■ WHAT IS EXPECTED ■
Where the material below has a line containing "Go to Firefox Home icon", start repeating exactly, and keep going through the line containing "Given: Click the page", with no other lines.
DATASET CONTENT Start Marker
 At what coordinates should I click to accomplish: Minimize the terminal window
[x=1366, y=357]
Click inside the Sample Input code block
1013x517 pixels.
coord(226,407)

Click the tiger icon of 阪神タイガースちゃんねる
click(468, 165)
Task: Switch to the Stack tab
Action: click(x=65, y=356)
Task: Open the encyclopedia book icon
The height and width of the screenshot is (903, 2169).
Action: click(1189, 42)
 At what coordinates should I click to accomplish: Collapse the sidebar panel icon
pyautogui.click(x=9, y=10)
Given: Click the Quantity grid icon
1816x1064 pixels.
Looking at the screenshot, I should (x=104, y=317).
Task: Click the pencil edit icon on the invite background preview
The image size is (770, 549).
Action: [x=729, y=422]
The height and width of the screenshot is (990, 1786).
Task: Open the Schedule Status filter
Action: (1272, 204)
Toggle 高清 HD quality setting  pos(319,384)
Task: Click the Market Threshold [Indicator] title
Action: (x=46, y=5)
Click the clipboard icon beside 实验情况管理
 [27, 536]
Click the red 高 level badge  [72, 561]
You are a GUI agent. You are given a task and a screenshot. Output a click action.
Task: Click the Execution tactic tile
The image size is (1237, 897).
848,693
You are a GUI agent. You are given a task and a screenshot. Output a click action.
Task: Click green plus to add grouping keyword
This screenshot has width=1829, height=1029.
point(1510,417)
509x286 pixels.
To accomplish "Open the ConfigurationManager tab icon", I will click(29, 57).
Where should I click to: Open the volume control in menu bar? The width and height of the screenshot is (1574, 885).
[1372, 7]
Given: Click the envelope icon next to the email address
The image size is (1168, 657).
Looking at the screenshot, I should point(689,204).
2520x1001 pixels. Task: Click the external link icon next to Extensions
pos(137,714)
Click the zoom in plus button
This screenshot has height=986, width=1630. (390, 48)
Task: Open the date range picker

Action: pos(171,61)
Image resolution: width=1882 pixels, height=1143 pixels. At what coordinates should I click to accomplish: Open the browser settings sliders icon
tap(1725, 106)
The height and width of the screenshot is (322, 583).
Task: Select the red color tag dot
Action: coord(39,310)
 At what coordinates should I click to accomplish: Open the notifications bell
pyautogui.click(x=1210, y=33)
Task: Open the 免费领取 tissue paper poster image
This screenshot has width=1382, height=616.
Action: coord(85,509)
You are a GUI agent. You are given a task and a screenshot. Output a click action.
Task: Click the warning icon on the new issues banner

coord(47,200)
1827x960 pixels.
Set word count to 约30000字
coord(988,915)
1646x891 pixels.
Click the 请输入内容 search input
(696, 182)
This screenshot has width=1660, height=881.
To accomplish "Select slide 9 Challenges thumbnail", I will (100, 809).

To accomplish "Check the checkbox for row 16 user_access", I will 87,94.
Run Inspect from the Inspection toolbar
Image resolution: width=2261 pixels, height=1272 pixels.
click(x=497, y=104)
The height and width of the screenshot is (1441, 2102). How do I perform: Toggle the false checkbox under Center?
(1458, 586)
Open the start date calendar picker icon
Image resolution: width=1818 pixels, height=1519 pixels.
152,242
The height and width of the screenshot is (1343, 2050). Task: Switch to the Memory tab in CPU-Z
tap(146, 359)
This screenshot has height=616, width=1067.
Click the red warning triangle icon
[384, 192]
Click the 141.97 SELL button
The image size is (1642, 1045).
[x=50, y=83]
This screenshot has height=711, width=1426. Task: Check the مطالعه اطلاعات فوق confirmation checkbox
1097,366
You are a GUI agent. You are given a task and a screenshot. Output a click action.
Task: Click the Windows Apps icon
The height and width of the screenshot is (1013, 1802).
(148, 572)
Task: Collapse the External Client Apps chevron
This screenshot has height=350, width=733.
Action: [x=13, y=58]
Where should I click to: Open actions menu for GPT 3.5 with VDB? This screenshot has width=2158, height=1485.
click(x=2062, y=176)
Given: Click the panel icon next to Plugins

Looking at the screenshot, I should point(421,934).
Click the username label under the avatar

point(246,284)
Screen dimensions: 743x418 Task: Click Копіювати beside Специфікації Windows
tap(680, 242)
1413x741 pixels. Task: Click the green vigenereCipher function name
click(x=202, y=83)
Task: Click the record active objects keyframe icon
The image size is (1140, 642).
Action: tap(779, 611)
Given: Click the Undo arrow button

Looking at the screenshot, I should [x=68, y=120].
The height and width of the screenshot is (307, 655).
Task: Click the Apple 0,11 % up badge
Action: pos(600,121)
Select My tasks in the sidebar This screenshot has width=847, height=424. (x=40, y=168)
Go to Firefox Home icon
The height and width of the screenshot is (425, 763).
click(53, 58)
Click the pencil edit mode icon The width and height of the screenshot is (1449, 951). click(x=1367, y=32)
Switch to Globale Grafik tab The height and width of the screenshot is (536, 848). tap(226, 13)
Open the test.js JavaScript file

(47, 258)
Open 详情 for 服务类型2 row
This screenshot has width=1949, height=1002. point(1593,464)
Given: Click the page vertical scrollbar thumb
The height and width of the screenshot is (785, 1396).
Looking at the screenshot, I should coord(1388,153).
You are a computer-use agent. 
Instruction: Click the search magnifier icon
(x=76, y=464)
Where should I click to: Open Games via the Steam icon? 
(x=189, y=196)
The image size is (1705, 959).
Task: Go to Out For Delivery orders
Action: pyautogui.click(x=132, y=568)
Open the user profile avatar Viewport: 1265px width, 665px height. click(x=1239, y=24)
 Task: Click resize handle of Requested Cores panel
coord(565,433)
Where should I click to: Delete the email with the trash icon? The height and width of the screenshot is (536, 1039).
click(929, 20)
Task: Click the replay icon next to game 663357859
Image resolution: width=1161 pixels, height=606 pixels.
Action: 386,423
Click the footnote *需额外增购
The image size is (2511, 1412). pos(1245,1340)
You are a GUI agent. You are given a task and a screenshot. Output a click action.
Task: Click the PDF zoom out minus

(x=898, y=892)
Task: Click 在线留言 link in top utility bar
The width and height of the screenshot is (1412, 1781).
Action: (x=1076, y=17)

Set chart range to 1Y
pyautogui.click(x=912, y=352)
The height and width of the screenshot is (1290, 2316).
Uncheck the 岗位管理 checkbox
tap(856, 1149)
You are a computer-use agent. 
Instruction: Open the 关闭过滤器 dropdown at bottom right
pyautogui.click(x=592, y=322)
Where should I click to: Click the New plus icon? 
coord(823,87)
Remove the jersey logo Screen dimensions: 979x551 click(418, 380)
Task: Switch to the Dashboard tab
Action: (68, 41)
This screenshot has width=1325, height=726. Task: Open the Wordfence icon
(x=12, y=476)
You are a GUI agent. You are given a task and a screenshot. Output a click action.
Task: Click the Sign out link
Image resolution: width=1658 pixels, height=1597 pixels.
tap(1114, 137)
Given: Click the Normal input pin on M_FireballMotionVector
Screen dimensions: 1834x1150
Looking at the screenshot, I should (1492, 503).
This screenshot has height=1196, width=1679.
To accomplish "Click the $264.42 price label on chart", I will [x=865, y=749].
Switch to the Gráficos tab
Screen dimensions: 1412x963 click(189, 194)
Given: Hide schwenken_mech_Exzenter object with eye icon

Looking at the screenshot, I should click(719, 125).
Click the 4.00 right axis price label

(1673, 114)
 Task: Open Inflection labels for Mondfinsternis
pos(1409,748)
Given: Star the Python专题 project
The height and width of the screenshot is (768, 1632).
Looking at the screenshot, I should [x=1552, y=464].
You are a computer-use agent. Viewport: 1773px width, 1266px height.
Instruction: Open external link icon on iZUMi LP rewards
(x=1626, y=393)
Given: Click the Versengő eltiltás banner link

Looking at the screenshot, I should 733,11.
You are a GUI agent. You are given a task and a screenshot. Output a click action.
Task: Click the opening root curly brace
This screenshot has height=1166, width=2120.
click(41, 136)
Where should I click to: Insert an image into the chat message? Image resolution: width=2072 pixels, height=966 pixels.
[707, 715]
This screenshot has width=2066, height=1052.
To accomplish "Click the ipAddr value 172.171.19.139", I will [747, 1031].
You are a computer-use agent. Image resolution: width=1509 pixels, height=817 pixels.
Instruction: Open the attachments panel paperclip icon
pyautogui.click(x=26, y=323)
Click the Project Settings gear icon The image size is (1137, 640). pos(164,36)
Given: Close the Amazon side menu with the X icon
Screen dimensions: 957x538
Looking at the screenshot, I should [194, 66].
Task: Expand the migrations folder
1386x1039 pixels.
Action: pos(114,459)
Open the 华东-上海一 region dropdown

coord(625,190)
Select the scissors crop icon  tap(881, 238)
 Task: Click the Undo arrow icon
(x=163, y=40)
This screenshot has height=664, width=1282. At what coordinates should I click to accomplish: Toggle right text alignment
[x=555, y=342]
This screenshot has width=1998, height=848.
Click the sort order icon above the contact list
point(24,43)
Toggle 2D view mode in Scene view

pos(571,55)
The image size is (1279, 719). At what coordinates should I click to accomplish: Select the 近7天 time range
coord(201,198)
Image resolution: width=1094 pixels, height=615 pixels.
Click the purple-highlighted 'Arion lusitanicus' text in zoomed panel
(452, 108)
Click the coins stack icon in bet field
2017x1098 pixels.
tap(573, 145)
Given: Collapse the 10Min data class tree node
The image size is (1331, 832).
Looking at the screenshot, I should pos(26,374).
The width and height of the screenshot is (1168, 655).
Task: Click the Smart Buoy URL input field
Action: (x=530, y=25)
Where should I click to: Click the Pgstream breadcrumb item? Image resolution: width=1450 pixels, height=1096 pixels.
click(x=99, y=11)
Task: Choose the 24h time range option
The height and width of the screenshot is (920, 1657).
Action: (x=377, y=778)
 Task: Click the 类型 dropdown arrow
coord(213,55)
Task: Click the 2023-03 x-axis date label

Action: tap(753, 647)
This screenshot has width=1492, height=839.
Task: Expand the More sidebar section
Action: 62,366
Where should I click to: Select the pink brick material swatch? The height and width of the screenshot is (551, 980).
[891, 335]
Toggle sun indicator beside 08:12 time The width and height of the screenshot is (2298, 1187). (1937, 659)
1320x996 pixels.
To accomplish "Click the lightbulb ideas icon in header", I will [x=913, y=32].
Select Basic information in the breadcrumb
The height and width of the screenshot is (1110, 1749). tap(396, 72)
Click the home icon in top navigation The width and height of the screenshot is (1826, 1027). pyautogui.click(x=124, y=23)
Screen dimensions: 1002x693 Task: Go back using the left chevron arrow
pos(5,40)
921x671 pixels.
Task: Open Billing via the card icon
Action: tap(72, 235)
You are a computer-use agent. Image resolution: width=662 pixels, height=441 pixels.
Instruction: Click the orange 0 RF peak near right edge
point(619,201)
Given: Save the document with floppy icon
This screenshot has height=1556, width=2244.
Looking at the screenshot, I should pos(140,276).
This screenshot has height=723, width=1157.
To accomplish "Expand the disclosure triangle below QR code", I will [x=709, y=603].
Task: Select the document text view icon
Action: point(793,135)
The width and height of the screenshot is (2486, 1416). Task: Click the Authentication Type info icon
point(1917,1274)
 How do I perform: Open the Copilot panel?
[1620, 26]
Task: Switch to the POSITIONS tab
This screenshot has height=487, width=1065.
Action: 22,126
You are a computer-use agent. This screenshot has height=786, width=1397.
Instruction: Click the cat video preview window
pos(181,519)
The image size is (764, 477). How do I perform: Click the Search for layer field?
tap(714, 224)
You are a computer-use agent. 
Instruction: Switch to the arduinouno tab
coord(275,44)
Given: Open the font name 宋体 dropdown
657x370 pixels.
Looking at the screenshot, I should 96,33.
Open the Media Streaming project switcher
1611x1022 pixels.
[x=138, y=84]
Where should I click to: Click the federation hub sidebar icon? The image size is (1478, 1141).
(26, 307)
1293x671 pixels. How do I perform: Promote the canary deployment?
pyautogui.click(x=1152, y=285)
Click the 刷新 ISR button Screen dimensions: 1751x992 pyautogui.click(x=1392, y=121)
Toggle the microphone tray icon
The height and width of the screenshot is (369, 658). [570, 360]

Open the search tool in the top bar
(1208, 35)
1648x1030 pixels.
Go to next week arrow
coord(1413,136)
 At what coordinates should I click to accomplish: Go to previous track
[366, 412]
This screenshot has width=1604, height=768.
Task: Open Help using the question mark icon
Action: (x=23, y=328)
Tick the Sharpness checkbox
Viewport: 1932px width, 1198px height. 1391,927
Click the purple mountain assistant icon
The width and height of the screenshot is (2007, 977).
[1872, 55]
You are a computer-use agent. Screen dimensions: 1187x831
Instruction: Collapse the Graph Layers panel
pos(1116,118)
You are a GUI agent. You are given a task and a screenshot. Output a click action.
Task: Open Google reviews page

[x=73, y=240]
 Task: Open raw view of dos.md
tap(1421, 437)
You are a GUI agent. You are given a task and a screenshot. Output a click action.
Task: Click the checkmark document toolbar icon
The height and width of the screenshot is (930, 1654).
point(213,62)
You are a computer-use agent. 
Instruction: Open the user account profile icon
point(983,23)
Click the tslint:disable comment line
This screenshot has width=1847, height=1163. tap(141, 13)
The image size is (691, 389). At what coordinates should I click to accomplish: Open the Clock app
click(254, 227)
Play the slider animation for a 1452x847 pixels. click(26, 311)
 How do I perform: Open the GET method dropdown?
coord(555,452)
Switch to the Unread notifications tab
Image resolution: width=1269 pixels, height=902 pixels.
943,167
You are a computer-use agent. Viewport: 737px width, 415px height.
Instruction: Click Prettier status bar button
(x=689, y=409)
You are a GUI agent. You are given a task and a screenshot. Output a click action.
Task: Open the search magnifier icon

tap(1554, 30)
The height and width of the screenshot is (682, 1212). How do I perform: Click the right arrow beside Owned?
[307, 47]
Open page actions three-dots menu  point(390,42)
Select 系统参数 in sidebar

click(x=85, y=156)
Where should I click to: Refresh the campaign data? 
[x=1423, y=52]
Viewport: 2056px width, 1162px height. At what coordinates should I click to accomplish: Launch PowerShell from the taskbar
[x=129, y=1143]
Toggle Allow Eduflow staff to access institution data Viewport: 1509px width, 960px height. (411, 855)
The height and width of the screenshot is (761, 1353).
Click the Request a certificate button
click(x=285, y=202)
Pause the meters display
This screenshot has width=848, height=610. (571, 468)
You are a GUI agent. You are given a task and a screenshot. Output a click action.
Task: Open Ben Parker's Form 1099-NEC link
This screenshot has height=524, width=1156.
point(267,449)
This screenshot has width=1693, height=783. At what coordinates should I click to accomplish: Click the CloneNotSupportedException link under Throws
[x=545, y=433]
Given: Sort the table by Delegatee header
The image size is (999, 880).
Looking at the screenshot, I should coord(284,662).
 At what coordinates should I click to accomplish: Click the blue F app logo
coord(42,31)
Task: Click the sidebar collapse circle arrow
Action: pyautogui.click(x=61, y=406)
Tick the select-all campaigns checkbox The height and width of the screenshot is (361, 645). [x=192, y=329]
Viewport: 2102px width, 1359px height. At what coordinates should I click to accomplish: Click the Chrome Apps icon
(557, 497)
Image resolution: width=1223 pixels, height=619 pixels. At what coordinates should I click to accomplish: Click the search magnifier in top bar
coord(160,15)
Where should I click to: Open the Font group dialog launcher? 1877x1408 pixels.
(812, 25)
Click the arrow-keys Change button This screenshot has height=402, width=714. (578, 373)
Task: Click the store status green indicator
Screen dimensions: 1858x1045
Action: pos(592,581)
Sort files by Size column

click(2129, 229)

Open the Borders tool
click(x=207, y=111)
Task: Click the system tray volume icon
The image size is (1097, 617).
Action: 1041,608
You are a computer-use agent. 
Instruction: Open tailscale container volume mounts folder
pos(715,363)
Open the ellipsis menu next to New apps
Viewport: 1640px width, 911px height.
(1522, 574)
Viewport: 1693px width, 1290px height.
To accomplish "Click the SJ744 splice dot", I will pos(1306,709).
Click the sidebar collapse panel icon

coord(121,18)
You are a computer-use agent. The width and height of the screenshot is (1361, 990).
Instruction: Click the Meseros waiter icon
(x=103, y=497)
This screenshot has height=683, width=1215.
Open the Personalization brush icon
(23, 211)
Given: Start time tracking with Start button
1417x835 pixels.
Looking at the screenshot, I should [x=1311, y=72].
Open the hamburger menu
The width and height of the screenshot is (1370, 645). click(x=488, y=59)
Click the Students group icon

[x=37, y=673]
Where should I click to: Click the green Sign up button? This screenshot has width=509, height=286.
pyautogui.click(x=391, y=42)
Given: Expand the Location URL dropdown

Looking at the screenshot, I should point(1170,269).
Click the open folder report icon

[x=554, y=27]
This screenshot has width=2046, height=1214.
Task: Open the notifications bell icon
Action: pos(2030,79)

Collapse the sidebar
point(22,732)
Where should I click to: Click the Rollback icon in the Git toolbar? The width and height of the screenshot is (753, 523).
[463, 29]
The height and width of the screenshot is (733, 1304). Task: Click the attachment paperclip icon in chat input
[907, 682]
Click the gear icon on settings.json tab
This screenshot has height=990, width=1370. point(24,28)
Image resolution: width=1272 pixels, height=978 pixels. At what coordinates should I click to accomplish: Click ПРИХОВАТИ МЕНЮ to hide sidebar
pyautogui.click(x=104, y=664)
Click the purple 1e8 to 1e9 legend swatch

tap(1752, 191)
DATASET CONTENT End Marker
■ SOLUTION BELOW ■
Go to Firefox Home icon
The height and width of the screenshot is (425, 763).
click(53, 58)
Click the pencil edit mode icon The width and height of the screenshot is (1449, 951). click(x=1367, y=32)
Switch to Globale Grafik tab The height and width of the screenshot is (536, 848). tap(226, 13)
Open the test.js JavaScript file

(47, 258)
Open 详情 for 服务类型2 row
This screenshot has width=1949, height=1002. point(1593,464)
Given: Click the page vertical scrollbar thumb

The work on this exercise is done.